Former President Luiz Inácio Lula da Silva on Wednesday published an open letter to Brazilian Evangelicals. They are estimated to account for a third of the Brazilian population and have been a reliable constituency to President Jair Bolsonaro.
The document is a throwback to Lula’s 2002 “Letter to the Brazilian People,” in which the center-left leader committed to the existing economic policy and promised not to perform a complete U-turn if he were to win that year’s election. Many credit that document for his subsequent victory, after three previous failed runs for the presidency.
Lula’s pledge to Evangelicals comes as religious themes dominate political discussions in the presidential runoff campaign. Supporters of both Lula and Mr.

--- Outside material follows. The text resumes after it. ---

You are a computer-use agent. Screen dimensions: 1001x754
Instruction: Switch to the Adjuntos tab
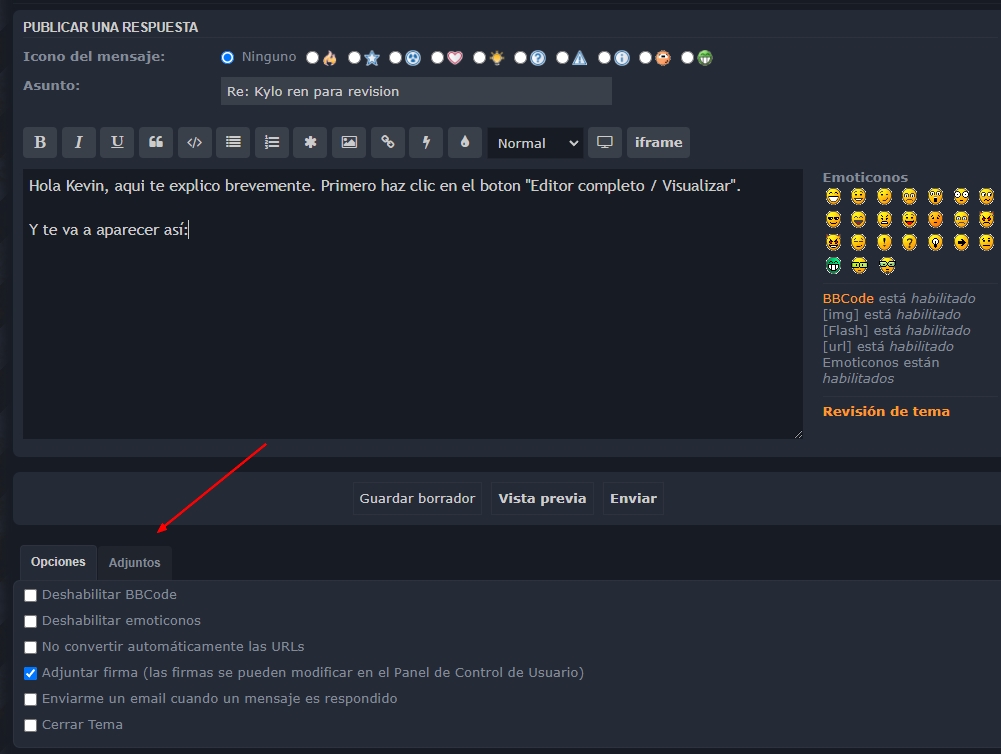click(134, 563)
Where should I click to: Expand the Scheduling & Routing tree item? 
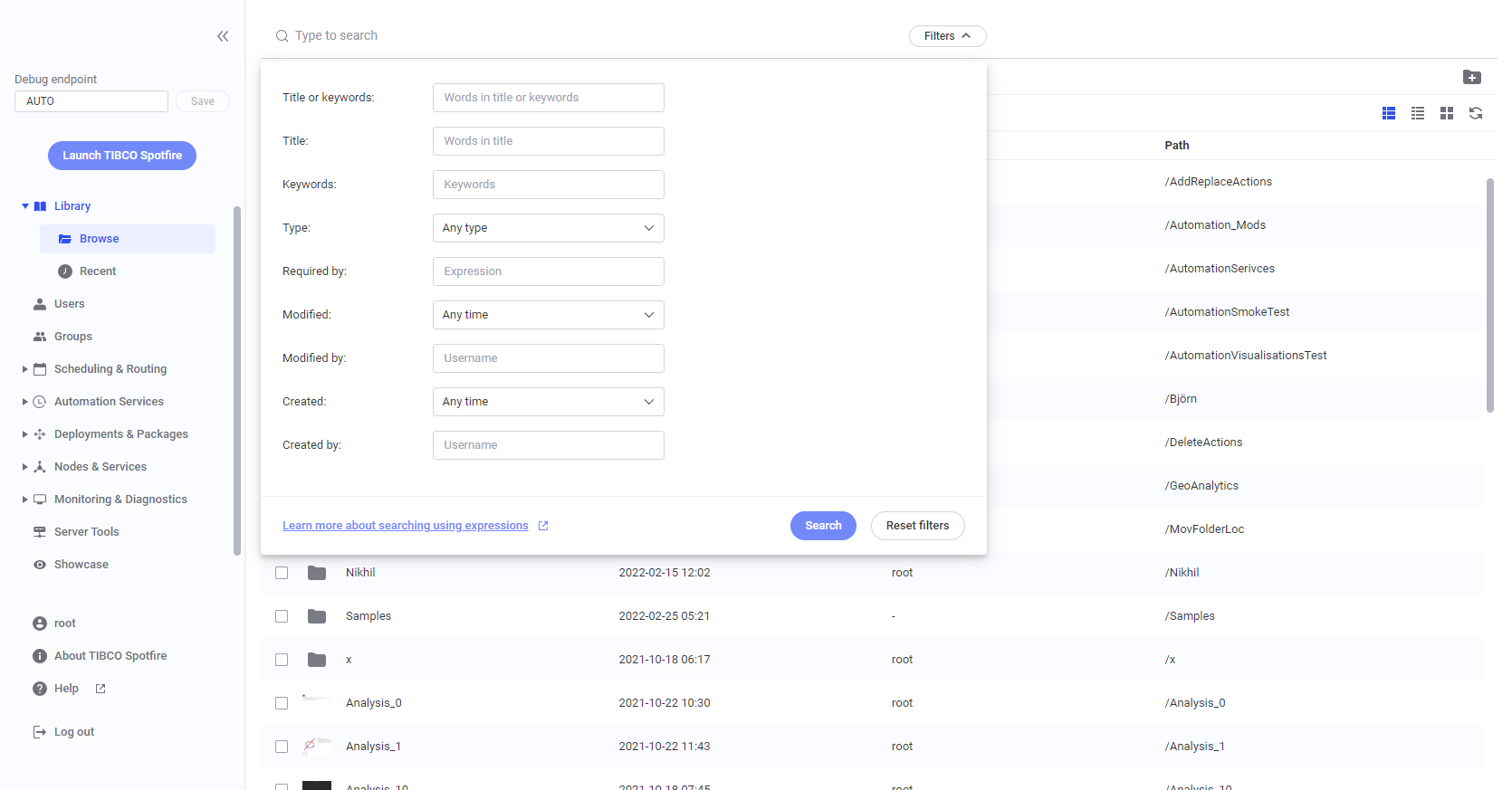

Bolsonaro have tried to link the other side to the devil and/or Freemasonry (which Catholics and Evangelicals associate with demonic beliefs).
Attacks on Lula’s Christianity have led his campaign to release a statement saying “Lula believes in God and is a Christian” and that “Lula has no pact nor has ever spoken with the devil.”
In the latest Datafolha presidential poll, Lula had support from just 31 percent of Evangelical voters, against Mr. Bolsonaro’s 65 percent. For months, we have flagged the Workers’ Party’s struggles to engage with male and evangelical voters, as well as up its game online.
Lula’s letter cites several biblical passages, a strategy that has been used by Mr. Bolsonaro for years. The former president recalls that, during his eight years in government, he signed laws and decrees to guarantee religious freedom and says he will encourage partnerships with churches if elected.
“My government will not adopt any attitudes that harm the freedom of worship and preaching, or that create obstacles to the free functioning of temples,” he wrote.
Lula says he was forced to publish the letter after being the target of “lies” by Mr. Bolsonaro’s campaign, such as accusations that he intended to close churches. “We are living in a period in which lies have been used intensively with the aim of instilling fear in people of good faith, and keeping them away from supporting a candidate that defends them the most.”
At the event, Lula compared himself to Jesus. “Everyone who does something serious needs to explain themselves. Jesus had to explain himself.”
He also stated that he is personally against abortion and the implementation of unisex restrooms. Fake social media content says he would legalize abortion and implement restrooms for men and women, which aroused religious fears. “The unisex bathroom story must have come out of Satan’s head,” he said.